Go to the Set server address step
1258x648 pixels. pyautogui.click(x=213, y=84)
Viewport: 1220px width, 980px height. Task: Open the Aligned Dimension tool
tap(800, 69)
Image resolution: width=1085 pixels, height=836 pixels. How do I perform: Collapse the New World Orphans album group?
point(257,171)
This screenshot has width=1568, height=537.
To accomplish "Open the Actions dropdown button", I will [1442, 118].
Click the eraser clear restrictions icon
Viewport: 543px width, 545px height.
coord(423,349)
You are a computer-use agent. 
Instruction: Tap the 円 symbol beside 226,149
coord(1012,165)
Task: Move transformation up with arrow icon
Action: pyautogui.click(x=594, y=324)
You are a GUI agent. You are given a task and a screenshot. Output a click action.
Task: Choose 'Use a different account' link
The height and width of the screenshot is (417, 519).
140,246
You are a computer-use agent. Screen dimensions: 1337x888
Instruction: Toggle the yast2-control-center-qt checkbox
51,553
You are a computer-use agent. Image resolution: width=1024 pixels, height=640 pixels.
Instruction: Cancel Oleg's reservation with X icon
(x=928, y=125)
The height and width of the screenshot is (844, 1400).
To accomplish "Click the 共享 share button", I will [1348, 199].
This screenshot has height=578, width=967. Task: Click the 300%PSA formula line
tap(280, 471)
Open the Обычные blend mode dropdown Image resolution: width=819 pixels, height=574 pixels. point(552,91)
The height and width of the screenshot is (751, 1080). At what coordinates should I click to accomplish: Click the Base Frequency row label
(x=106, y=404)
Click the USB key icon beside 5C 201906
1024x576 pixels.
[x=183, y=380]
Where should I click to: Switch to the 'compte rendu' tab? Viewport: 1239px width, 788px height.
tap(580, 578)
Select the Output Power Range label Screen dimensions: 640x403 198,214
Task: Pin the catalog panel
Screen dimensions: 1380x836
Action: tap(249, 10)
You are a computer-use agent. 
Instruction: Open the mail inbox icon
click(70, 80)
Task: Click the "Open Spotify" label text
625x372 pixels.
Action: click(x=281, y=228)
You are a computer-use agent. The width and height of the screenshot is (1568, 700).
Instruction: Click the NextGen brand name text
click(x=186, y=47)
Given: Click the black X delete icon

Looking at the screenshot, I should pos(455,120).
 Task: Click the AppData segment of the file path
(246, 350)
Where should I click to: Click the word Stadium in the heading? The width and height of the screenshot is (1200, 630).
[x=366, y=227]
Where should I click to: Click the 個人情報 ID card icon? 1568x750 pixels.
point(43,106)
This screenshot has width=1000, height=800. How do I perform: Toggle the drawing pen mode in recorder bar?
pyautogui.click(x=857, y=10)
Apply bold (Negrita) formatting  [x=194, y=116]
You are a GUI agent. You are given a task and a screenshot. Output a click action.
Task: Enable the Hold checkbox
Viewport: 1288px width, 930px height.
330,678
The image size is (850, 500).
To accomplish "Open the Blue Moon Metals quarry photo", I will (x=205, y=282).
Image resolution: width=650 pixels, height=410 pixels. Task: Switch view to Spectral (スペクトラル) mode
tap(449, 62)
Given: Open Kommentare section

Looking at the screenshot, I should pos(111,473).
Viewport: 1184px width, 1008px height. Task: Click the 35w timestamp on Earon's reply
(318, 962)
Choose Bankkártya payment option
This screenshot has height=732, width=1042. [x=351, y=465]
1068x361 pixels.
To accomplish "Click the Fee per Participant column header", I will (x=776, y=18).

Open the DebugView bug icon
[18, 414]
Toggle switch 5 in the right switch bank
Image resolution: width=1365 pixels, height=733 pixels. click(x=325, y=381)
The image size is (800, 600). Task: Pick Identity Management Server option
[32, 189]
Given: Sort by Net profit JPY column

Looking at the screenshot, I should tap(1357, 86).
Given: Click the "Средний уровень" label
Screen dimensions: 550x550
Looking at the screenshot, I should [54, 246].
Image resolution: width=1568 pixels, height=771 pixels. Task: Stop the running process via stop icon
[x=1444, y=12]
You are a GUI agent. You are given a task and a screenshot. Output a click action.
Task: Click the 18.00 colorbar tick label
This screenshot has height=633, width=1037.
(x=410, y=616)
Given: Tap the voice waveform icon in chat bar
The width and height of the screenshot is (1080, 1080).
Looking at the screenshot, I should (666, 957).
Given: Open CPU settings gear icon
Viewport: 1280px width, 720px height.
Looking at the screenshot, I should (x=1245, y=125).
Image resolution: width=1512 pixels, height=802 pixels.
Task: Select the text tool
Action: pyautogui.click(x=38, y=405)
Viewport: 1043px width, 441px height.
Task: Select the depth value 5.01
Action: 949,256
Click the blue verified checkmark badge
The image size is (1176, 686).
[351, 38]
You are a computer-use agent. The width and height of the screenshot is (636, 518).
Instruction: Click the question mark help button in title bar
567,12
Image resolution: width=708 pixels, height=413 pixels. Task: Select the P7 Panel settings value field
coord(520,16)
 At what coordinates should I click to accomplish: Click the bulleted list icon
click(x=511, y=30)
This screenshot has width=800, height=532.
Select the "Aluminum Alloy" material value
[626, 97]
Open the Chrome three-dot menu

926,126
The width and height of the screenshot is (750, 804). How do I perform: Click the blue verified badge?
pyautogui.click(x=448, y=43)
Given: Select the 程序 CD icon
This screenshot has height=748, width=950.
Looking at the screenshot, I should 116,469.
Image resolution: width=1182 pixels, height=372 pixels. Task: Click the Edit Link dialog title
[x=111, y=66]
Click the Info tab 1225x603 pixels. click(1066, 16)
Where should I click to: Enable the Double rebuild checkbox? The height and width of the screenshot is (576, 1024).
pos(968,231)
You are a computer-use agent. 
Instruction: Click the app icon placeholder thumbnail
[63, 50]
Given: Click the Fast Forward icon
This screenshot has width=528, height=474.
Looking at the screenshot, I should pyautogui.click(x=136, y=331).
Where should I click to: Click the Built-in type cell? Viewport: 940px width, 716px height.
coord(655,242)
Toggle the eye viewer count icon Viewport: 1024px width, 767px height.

__________

### Required work:
Please copy each line above exactly as written.

### Your solution:
Go to the Set server address step
1258x648 pixels. pyautogui.click(x=213, y=84)
Viewport: 1220px width, 980px height. Task: Open the Aligned Dimension tool
tap(800, 69)
Image resolution: width=1085 pixels, height=836 pixels. How do I perform: Collapse the New World Orphans album group?
point(257,171)
This screenshot has width=1568, height=537.
To accomplish "Open the Actions dropdown button", I will [1442, 118].
Click the eraser clear restrictions icon
Viewport: 543px width, 545px height.
coord(423,349)
You are a computer-use agent. 
Instruction: Tap the 円 symbol beside 226,149
coord(1012,165)
Task: Move transformation up with arrow icon
Action: pyautogui.click(x=594, y=324)
You are a GUI agent. You are given a task and a screenshot. Output a click action.
Task: Choose 'Use a different account' link
The height and width of the screenshot is (417, 519).
140,246
You are a computer-use agent. Screen dimensions: 1337x888
Instruction: Toggle the yast2-control-center-qt checkbox
51,553
You are a computer-use agent. Image resolution: width=1024 pixels, height=640 pixels.
Instruction: Cancel Oleg's reservation with X icon
(x=928, y=125)
The height and width of the screenshot is (844, 1400).
To accomplish "Click the 共享 share button", I will [1348, 199].
This screenshot has height=578, width=967. Task: Click the 300%PSA formula line
tap(280, 471)
Open the Обычные blend mode dropdown Image resolution: width=819 pixels, height=574 pixels. point(552,91)
The height and width of the screenshot is (751, 1080). At what coordinates should I click to accomplish: Click the Base Frequency row label
(x=106, y=404)
Click the USB key icon beside 5C 201906
1024x576 pixels.
[x=183, y=380]
Where should I click to: Switch to the 'compte rendu' tab? Viewport: 1239px width, 788px height.
tap(580, 578)
Select the Output Power Range label Screen dimensions: 640x403 198,214
Task: Pin the catalog panel
Screen dimensions: 1380x836
Action: tap(249, 10)
You are a computer-use agent. 
Instruction: Open the mail inbox icon
click(70, 80)
Task: Click the "Open Spotify" label text
625x372 pixels.
Action: click(x=281, y=228)
You are a computer-use agent. The width and height of the screenshot is (1568, 700).
Instruction: Click the NextGen brand name text
click(x=186, y=47)
Given: Click the black X delete icon

Looking at the screenshot, I should pos(455,120).
 Task: Click the AppData segment of the file path
(246, 350)
Where should I click to: Click the word Stadium in the heading? The width and height of the screenshot is (1200, 630).
[x=366, y=227]
Where should I click to: Click the 個人情報 ID card icon? 1568x750 pixels.
point(43,106)
This screenshot has width=1000, height=800. How do I perform: Toggle the drawing pen mode in recorder bar?
pyautogui.click(x=857, y=10)
Apply bold (Negrita) formatting  [x=194, y=116]
You are a GUI agent. You are given a task and a screenshot. Output a click action.
Task: Enable the Hold checkbox
Viewport: 1288px width, 930px height.
330,678
The image size is (850, 500).
To accomplish "Open the Blue Moon Metals quarry photo", I will (x=205, y=282).
Image resolution: width=650 pixels, height=410 pixels. Task: Switch view to Spectral (スペクトラル) mode
tap(449, 62)
Given: Open Kommentare section

Looking at the screenshot, I should pos(111,473).
Viewport: 1184px width, 1008px height. Task: Click the 35w timestamp on Earon's reply
(318, 962)
Choose Bankkártya payment option
This screenshot has height=732, width=1042. [x=351, y=465]
1068x361 pixels.
To accomplish "Click the Fee per Participant column header", I will (x=776, y=18).

Open the DebugView bug icon
[18, 414]
Toggle switch 5 in the right switch bank
Image resolution: width=1365 pixels, height=733 pixels. click(x=325, y=381)
The image size is (800, 600). Task: Pick Identity Management Server option
[32, 189]
Given: Sort by Net profit JPY column

Looking at the screenshot, I should tap(1357, 86).
Given: Click the "Средний уровень" label
Screen dimensions: 550x550
Looking at the screenshot, I should [54, 246].
Image resolution: width=1568 pixels, height=771 pixels. Task: Stop the running process via stop icon
[x=1444, y=12]
You are a GUI agent. You are given a task and a screenshot. Output a click action.
Task: Click the 18.00 colorbar tick label
This screenshot has height=633, width=1037.
(x=410, y=616)
Given: Tap the voice waveform icon in chat bar
The width and height of the screenshot is (1080, 1080).
Looking at the screenshot, I should (666, 957).
Given: Open CPU settings gear icon
Viewport: 1280px width, 720px height.
Looking at the screenshot, I should (x=1245, y=125).
Image resolution: width=1512 pixels, height=802 pixels.
Task: Select the text tool
Action: pyautogui.click(x=38, y=405)
Viewport: 1043px width, 441px height.
Task: Select the depth value 5.01
Action: 949,256
Click the blue verified checkmark badge
The image size is (1176, 686).
[351, 38]
You are a computer-use agent. The width and height of the screenshot is (636, 518).
Instruction: Click the question mark help button in title bar
567,12
Image resolution: width=708 pixels, height=413 pixels. Task: Select the P7 Panel settings value field
coord(520,16)
 At what coordinates should I click to accomplish: Click the bulleted list icon
click(x=511, y=30)
This screenshot has width=800, height=532.
Select the "Aluminum Alloy" material value
[626, 97]
Open the Chrome three-dot menu

926,126
The width and height of the screenshot is (750, 804). How do I perform: Click the blue verified badge?
pyautogui.click(x=448, y=43)
Given: Select the 程序 CD icon
This screenshot has height=748, width=950.
Looking at the screenshot, I should 116,469.
Image resolution: width=1182 pixels, height=372 pixels. Task: Click the Edit Link dialog title
[x=111, y=66]
Click the Info tab 1225x603 pixels. click(1066, 16)
Where should I click to: Enable the Double rebuild checkbox? The height and width of the screenshot is (576, 1024).
pos(968,231)
You are a computer-use agent. 
Instruction: Click the app icon placeholder thumbnail
[63, 50]
Given: Click the Fast Forward icon
This screenshot has width=528, height=474.
Looking at the screenshot, I should pyautogui.click(x=136, y=331).
Where should I click to: Click the Built-in type cell? Viewport: 940px width, 716px height.
coord(655,242)
Toggle the eye viewer count icon Viewport: 1024px width, 767px height.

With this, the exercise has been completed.